During my exploration of Apache Spark configuration options, I found an entry called spark.scheduler.mode. After looking for its possible values, I ended up with a pretty intriguing concept called FAIR scheduling that I will detail in this post.

The post has 3 sections. The first one introduces the default scheduler mode in Apache Spark called FIFO. The second section focuses on the FAIR scheduler whereas the last part compares both of them through 2 simple test cases.

FIFO scheduling in Apache Spark

In Apache Spark, a job is the unit of work represented by the transformation(s) ending by an action. By default, the framework allocates the resources in FIFO manner. This means that the first defined job will get the priority for all available resources. If this first job doesn't need all resources, that's fine because other jobs can use them too. But if it's not the case, the remaining jobs must wait until the first job frees them. It can be problematic especially when the first job is a long-running one and the remaining execute much faster. The following image shows the problem:

As you can see, despite the fact of submitting the jobs from 2 different threads, the first triggered job starts and reserves all resources. To mitigate that issue, Apache Spark proposes a scheduling mode called FAIR.

FAIR scheduling in Apache Spark

FAIR scheduling mode works in round-robin manner, like in the following schema:

As you can see, the engine schedules tasks of different jobs.
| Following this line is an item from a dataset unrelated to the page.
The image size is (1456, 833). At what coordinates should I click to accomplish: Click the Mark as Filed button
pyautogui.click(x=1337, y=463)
That's why the job number 2 doesn't need to wait the long job number 1 to terminate and it can start as soon as possible. Thus, the final goal of the FAIR scheduling mode is to share the resources between different jobs and thanks to that, not penalize the execution time of the shorter ones.
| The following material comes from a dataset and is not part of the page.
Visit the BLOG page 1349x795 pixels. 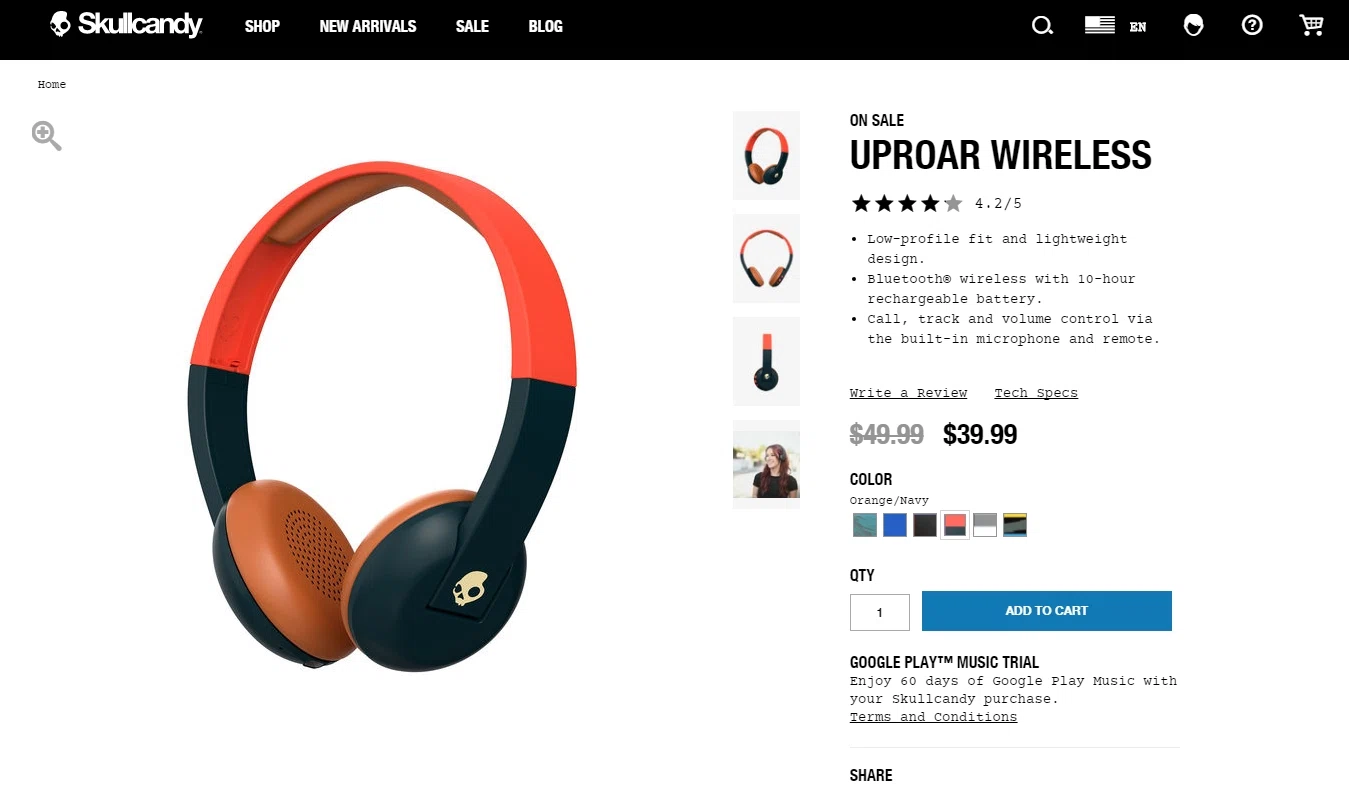(545, 26)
FAIR scheduling method brings also the concept of pools. The pool is a concept used to group different jobs inside the same logical unit. Each pool can have different properties, like weight which is a kind of importance notion, minShare to define the minimum reserved capacity and schedulingMode to say whether the jobs within given pool are scheduled in FIFO or FAIR manner.

Hence, pools are a great way to separate the resources between different clients. If one of the executed jobs is more important than the others, you can increase its weight and minimum capacity in order to guarantee its quick termination.
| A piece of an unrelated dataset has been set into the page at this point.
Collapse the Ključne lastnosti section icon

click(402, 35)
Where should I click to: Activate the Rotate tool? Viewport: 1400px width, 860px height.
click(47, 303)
Both concepts, FAIR mode and pools, are configurable. The scheduling method is set in spark.scheduler.mode option whereas the pools are defined with sparkContext.setLocalProperty("spark.scheduler.pool", poolName) method inside the thread invoking given job.

FIFO and FAIR scheduling comparison

To see FAIR scheduling mode in action we have different choices. In the local mode, the easiest one though is to see the order of scheduled and executed tasks in the logs. The 2 following tests prove that in FIFO mode, the jobs are scheduled one after another whereas in FAIR mode, the tasks of different jobs are mixed:

"FIFO scheduling mode" should "run the tasks of one job in sequential manner" in {
  val logAppender = InMemoryLogAppender.createLogAppender(Seq("Running task"),
    (event) => LogMessage(s"${event.getTimeStamp}; ${event.getMessage}", event.getLoggerName))
  val conf = new SparkConf().setAppName("Spark FIFO scheduling modes").setMaster("local[2]")
  conf.set("spark.scheduler.mode", "FIFO")
  val sparkContext = new SparkContext(conf)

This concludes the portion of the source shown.